Fica mais fácil retomar a alimentação no dia seguinte.

Falar da minha alimentação e sobre o consumo de álcool é um exemplo simples, que uso aqui para explicar como muitas das questões onde tentamos aplicar um julgamento raso, que podem até ser baseados em ciência, com matemática, números e embasamento técnico, muitas vezes não fazem diferença.

O fator psicológico que ronda essas questões costuma ser mais determinante para essas questões do que uma simples relação matemática.

Seres humanos não são máquinas. Incentivos, medos, ansiedade, pressão social, desejos e impulsos são capazes de confundir nossas decisões e muitas vezes nos afastar de objetivos que realmente queremos bastante.

É comum agir em oposição aos nossos interesses pessoais mais fortes.

Não é raro ver exemplos de pessoas que lutam contra obesidade chorando ao comer um chocolate por não conseguirem se controlar, ao mesmo tempo que lutam diariamente para perder alguns quilos.

E não estou entrando no mérito de aceitação do corpo, real necessidade de fazer dieta e nada do tipo.
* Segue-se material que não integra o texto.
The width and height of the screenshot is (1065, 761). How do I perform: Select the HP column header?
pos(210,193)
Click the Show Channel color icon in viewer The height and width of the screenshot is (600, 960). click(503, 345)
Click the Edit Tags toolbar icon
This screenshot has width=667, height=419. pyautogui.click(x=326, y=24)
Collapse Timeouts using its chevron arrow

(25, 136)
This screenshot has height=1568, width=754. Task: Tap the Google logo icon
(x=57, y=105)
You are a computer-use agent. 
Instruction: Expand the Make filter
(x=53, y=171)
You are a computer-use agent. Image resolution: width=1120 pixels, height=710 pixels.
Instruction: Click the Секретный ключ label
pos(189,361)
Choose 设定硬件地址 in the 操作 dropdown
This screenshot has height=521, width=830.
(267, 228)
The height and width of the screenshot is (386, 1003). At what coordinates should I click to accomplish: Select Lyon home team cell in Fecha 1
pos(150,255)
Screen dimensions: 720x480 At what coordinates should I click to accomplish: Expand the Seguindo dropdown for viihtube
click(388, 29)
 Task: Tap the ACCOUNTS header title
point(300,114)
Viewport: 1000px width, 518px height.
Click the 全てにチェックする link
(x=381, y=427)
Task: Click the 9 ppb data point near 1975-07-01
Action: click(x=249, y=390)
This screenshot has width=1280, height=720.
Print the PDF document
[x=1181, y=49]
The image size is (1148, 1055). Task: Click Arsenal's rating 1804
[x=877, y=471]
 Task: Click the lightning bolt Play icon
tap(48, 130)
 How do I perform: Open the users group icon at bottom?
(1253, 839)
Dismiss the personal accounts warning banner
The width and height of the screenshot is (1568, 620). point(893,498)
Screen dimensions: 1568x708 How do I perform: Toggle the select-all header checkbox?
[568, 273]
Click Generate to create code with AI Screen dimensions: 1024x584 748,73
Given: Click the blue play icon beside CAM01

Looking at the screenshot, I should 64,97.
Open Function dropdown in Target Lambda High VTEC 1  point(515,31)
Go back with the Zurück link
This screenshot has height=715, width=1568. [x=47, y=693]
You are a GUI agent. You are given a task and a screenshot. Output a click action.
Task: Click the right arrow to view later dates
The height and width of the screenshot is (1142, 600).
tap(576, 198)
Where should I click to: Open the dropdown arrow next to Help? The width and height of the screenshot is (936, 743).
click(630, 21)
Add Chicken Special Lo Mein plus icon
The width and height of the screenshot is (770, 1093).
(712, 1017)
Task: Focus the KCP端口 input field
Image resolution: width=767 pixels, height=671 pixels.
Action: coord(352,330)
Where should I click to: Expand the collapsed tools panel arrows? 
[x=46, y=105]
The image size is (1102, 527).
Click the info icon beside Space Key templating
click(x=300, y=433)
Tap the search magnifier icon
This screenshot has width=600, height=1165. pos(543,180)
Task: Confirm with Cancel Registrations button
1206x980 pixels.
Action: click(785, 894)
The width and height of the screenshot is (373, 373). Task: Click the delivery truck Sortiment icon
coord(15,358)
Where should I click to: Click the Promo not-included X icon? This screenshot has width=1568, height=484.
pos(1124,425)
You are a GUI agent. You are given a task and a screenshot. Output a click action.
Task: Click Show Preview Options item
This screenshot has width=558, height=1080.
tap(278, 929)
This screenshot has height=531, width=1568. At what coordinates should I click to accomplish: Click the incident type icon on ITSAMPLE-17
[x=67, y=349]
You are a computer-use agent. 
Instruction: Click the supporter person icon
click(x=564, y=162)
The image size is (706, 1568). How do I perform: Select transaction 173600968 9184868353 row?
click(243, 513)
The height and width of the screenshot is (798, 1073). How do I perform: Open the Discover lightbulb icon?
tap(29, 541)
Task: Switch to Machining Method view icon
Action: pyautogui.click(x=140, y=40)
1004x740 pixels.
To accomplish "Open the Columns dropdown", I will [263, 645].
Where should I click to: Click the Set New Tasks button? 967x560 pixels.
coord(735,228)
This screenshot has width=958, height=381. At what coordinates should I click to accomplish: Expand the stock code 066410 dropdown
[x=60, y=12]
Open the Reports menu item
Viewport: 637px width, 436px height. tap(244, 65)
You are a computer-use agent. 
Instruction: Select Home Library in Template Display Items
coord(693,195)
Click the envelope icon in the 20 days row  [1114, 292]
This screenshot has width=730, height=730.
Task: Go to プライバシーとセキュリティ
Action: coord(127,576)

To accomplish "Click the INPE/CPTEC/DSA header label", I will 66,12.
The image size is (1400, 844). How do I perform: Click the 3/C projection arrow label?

O ponto é que, na maioria das vezes, entender como funciona nossa cabeça e respeitar esse entendimento pode nos ajudar bastante a evitar armadilhas que, no momento da emoção, achamos até que estamos fazendo bem para nós mesmos.

É muito fácil usar uma racionalização ingênua para ceder aos impulsos e sabotar um esforço de muitos meses.

Por isso, o caminho mais fácil e entender como essas armadilhas psicológicas atuam e nos manter conscientemente contornando cada uma delas.

O que não podemos fazer, no entanto, é tentar impor um comportamento aos outros, sem considerar o que está acontecendo dentro da cabeça dessa pessoa.